Nas redações, as notícias chegavam em grande velocidade já impactadas pela tecnologia digital. A internet fazia parte do nosso cotidiano apesar de a maioria dos veículos ainda estar tateando as possibilidades que estas ofereciam. Os portais de notícias, mesmo insustentáveis financeiramente, já eram realidade com suas redações tomadas de jornalistas, desenvolvedores de conteúdo, designers, técnicos em mídias digitais e outras especialidades. Sabia-se pouco mas se arriscava muito. Foi em 2004 que fui trabalhar no Portal Terra apresentar o Jornal do Terra, onde o investimento em jornalismo de internet era grande e a experiência de jornalistas das mídias tradicionais se misturava a de profissionais nascidos na era digital.

 

Rádio, televisão, jornal e revista experimentavam soluções na internet em um momento no qual as redes sociais ainda eram desconhecidas. O já falecido Orkut, a primeira rede a proporcionar o relacionamento de milhões de internautas e a dar oportunidade para a construção de comunidades digitais, estava se iniciando, foi inaugurado em janeiro de 2004. Naquele momento, as revistas semanais já percebiam a necessidade de estar presente nos computadores dos brasileiros pois não havia mais espaço para guardar notícias para o fim de semana. As emissoras de televisão migravam seus conteúdos para a internet, mas transmissões ao vivo neste meio não eram comuns como atualmente.

 

Ouvir rádio na internet já era comum, no celular ainda não. Conectava-se algumas emissoras no computador de mesa ou no notebook, porém a mobilidade ainda não estava presente no dia a dia do brasileiro. A conexão do rádio no celular acontecia apenas em aparelhos que captassem sinal de FM. A transformação do celular em rádio porém estava se iniciando e me permitia enxergar que ali estaria nosso futuro.
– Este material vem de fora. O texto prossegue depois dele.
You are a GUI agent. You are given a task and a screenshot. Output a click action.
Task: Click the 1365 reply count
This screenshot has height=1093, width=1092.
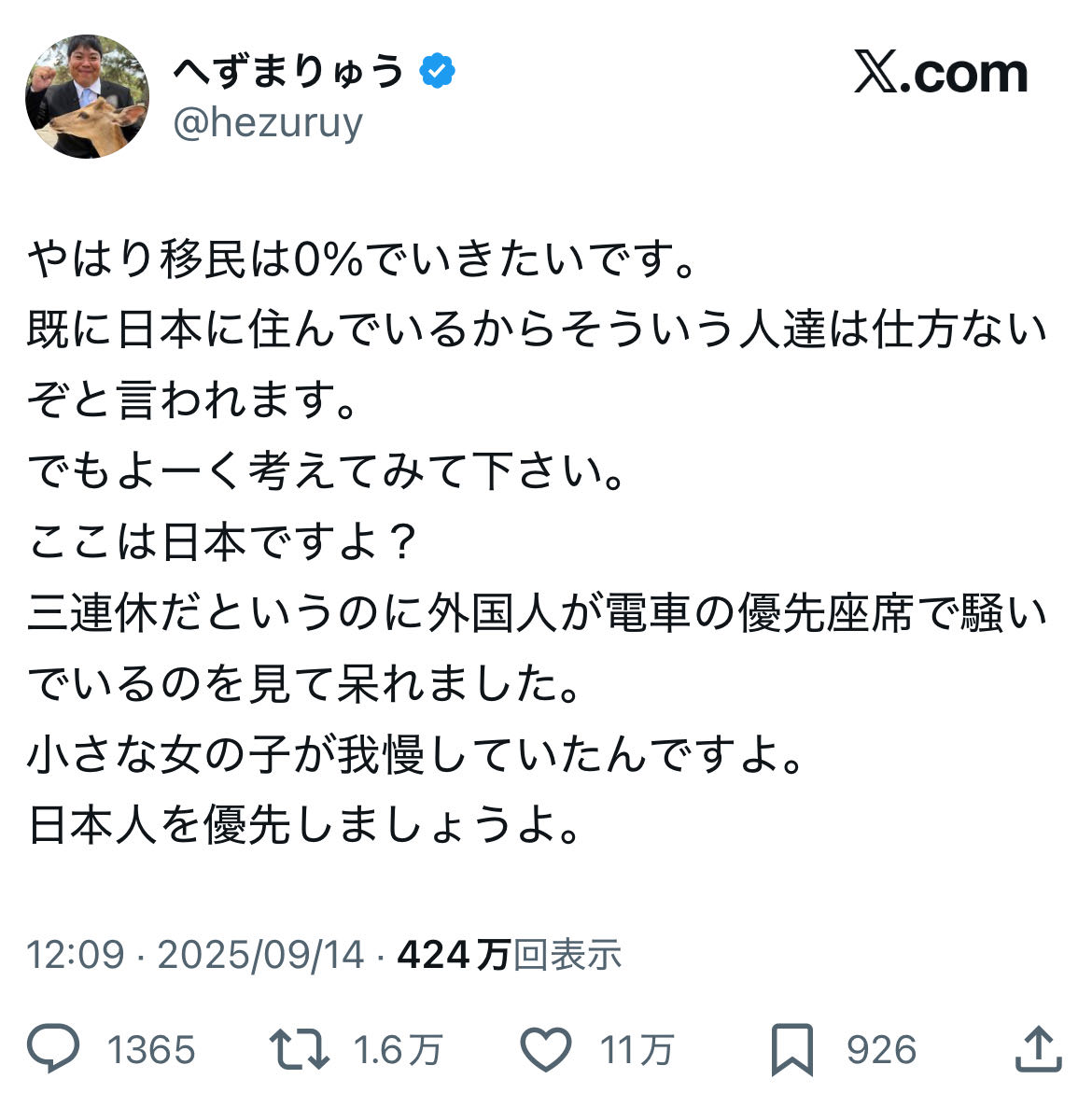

No livro Jornalismo de Rádio, lançado em 2004, pela editora Contexto, já previa a disseminação desse aparelho que atualmente bate a casa dos 50 milhões, no Brasil. 50 milhões de smarthphones. 50 milhões de rádios. Também percebíamos que não bastava mais ter apenas programação no ar, tínhamos de oferecer produtos em podcast, colocar câmeras dentro do estúdio e produzir programas em vídeo. Foi, naquele ano, que ouvi do jornalista Alberto Dines me dizer, na redação do Portal Terra, que “o rádio é mídia do futuro”. O rádio estava começando a viver o seu futuro. E eu me transformei com ele.

 

Em tempo: dados coletados pela Jacob Media, nos Estados Unidos, mostram que a quantidade de ouvintes de rádios AM e FM, que escutam uma hora ou mais de rádio por dia, caiu 2%, enquanto os ouvintes que acessam os mesmos programas pela internet semanalmente aumentou 16%.